Well, I know that there are a lot  of professional liars out there. Politicians, for example, are one big sham after another. Anyone who tries to make everyone happy all of the time has to be a liar, otherwise it simply can’t be done. But remember, all of you out there, your lies always catch up with you, eventually.

This topic came to me the other day, when my four-year-old told me (what I’ve since learned is) a “defensive” lie. She didn’t want to get in trouble. I did my research and found that this is a common problem. As I thought more about the subject, however, I remembered that she has lied to me before, but I let the little ones go, back then. I figured that this was a natural part of childhood and I ignored it in the hopes that she would lie less if I didn’t warrant them much attention. As she gets older, I realize that this is absurd. Why should lying be a natural part of childhood? Because they see so many adults do it? Or is it ingrained? I would love to understand the neuroscience of it, and I promise there will be a follow-up, as soon as I do some research. I wanted to get the emotional part of it off of my chest and help other parents deal with the urge their four-year-olds probably feel to lie and make up stories.

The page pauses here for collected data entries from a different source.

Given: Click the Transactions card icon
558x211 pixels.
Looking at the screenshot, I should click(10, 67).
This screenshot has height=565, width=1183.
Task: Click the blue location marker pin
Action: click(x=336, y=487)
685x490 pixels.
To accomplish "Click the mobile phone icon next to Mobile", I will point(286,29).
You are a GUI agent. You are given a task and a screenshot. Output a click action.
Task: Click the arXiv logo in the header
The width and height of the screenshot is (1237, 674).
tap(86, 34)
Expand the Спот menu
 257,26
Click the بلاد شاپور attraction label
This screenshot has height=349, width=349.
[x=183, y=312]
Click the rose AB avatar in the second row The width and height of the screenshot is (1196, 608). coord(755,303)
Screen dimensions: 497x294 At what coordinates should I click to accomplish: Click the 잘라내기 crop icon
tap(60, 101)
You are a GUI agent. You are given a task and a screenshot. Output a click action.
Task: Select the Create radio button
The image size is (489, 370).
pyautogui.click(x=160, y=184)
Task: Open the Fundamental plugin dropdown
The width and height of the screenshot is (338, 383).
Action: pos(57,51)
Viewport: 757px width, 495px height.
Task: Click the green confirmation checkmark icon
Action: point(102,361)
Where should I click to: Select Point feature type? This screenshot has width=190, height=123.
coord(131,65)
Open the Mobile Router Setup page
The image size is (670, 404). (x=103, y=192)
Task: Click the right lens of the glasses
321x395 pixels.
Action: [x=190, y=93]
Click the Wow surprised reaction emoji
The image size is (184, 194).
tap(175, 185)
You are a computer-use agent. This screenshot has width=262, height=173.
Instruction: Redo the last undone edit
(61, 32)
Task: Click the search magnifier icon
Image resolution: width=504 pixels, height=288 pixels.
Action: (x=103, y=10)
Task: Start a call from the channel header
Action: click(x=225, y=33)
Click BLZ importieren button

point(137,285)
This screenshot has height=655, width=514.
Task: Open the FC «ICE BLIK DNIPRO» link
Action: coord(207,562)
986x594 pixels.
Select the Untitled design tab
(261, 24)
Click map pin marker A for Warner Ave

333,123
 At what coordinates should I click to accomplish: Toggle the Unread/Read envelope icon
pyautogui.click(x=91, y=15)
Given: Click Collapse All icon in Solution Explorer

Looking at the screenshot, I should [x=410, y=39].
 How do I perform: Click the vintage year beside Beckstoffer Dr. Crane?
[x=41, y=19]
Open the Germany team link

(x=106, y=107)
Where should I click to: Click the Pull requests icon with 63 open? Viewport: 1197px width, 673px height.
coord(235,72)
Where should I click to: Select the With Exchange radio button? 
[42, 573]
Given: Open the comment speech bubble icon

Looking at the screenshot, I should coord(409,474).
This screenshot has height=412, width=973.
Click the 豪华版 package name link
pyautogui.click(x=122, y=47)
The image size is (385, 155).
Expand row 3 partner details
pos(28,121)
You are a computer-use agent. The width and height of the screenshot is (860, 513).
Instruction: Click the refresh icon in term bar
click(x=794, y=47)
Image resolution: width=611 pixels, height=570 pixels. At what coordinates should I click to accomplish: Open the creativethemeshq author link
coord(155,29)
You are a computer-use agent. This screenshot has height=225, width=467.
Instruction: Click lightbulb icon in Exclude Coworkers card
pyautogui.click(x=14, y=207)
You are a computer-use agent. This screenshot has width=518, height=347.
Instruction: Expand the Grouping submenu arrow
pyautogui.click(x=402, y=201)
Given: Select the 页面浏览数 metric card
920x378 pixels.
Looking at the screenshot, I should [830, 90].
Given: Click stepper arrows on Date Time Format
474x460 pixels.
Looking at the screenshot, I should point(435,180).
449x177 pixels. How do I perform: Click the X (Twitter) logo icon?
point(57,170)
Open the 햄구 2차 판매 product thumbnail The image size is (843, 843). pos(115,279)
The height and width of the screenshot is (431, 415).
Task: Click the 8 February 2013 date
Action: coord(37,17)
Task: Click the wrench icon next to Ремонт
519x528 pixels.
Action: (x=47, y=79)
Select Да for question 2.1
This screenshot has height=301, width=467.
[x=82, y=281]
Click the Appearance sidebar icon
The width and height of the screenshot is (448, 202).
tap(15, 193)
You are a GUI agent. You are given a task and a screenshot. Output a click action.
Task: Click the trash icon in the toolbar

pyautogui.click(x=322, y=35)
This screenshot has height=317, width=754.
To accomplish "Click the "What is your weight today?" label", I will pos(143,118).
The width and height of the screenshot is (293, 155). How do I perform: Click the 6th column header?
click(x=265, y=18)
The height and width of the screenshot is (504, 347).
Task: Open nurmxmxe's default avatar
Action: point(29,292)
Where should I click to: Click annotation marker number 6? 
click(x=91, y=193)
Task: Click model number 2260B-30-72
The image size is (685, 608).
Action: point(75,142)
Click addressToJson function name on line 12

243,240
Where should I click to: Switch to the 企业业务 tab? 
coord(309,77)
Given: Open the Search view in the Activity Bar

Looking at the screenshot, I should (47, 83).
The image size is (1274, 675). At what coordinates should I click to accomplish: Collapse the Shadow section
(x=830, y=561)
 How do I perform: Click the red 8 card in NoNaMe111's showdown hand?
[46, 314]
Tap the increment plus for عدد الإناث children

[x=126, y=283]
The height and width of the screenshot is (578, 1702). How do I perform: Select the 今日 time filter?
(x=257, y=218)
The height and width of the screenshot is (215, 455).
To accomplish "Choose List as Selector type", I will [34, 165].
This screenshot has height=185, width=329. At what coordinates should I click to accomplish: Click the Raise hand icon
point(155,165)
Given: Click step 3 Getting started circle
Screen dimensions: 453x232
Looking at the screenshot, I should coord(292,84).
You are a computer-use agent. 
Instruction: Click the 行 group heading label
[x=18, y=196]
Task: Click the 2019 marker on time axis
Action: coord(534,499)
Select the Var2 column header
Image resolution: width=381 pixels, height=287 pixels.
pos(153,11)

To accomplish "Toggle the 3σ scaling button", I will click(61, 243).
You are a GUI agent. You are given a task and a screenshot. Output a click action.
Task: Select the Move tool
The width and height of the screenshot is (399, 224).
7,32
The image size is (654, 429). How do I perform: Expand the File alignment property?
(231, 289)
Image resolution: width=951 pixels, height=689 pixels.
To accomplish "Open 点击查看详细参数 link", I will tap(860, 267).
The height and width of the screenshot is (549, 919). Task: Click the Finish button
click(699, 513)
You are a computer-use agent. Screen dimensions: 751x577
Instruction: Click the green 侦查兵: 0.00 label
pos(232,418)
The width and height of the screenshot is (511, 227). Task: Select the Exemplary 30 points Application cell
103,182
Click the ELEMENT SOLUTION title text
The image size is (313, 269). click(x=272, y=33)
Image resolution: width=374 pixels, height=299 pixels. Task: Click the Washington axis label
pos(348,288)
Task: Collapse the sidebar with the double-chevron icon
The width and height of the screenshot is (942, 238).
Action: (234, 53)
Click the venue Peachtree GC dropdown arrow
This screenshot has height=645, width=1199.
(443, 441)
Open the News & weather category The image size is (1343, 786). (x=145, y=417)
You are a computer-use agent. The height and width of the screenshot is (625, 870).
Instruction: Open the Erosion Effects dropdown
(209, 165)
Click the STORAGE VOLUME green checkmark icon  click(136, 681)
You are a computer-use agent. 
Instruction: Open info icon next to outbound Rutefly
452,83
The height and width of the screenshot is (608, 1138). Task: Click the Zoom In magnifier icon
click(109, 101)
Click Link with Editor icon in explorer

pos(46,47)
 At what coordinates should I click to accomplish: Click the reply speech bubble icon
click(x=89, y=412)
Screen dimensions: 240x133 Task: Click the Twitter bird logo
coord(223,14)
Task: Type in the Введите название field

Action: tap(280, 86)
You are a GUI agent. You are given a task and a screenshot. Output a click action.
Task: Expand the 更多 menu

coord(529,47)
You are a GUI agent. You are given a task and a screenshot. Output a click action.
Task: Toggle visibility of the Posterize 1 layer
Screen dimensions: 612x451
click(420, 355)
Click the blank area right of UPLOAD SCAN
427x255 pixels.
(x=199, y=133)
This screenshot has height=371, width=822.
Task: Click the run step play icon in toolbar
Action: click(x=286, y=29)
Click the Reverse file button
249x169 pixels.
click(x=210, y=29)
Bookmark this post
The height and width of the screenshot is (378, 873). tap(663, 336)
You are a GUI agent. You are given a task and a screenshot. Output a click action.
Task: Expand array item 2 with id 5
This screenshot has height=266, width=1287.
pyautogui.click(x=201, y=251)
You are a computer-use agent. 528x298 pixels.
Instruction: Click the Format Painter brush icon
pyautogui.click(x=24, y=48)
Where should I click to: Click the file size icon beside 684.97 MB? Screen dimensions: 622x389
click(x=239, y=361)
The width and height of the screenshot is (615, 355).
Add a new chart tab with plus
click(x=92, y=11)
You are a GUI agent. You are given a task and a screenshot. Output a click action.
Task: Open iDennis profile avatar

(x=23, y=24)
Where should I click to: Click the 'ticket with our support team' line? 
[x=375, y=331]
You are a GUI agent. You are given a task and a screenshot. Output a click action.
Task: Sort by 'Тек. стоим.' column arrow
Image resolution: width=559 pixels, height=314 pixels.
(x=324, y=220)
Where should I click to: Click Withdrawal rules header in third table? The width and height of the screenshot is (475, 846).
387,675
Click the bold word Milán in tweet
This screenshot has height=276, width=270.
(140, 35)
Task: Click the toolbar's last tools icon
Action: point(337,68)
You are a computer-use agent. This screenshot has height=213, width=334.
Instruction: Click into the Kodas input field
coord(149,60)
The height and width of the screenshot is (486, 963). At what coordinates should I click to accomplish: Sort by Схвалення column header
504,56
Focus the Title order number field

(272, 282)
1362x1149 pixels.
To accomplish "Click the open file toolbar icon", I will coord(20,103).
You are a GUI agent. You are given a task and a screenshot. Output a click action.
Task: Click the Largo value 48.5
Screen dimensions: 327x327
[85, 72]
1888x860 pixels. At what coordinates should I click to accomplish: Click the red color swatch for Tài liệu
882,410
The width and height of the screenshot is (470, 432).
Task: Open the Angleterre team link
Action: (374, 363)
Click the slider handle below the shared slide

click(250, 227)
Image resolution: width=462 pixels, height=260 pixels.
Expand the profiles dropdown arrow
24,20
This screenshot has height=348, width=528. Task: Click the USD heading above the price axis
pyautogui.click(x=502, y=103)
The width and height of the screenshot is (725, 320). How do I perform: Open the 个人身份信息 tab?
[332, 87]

“If you tell the truth, you don’t have to remember anything.”
― Mark Twain

This is one of my favorite quotes. Period. It’s so succinct.

I’ve learned that children (especially around this age) make up crazy, fantastic stories rather often. I also found a couple of wonderful solutions from a seasoned mother of six. It’s difficult for kids, at this age, to distinguish reality from fantasy. When this occurs and they tell a ridicullous story as though it were true, you have a couple of options. It’s important not to be too harsh; let them know better without making them feel like they’re crazy. You can join in. If your child says s/he saw a bear on the racetrack when s/he was driving his/her race car (real life example, by the way), you can say something like, “Oh, yeah, me too. He was big and fluffy and yellow…”. It forces them to face the fact that they made it up, even if they do start to wonder about your sanity. Or, you can gently redirect, by injecting bits of reality into the fantasy. Using the same story, you can ask something like, “Oh my gosh, did the bear jump off the racetrack when he saw you?”.

With defensive lies, the best thing to do is to sit down with your child and make him/her admit to the misdeed. It’s the most positive and effective way to correct the behavior.

I, honestly, wish we were hard-wired not to lie. But, then again, I’m pretty damn lofty, that way.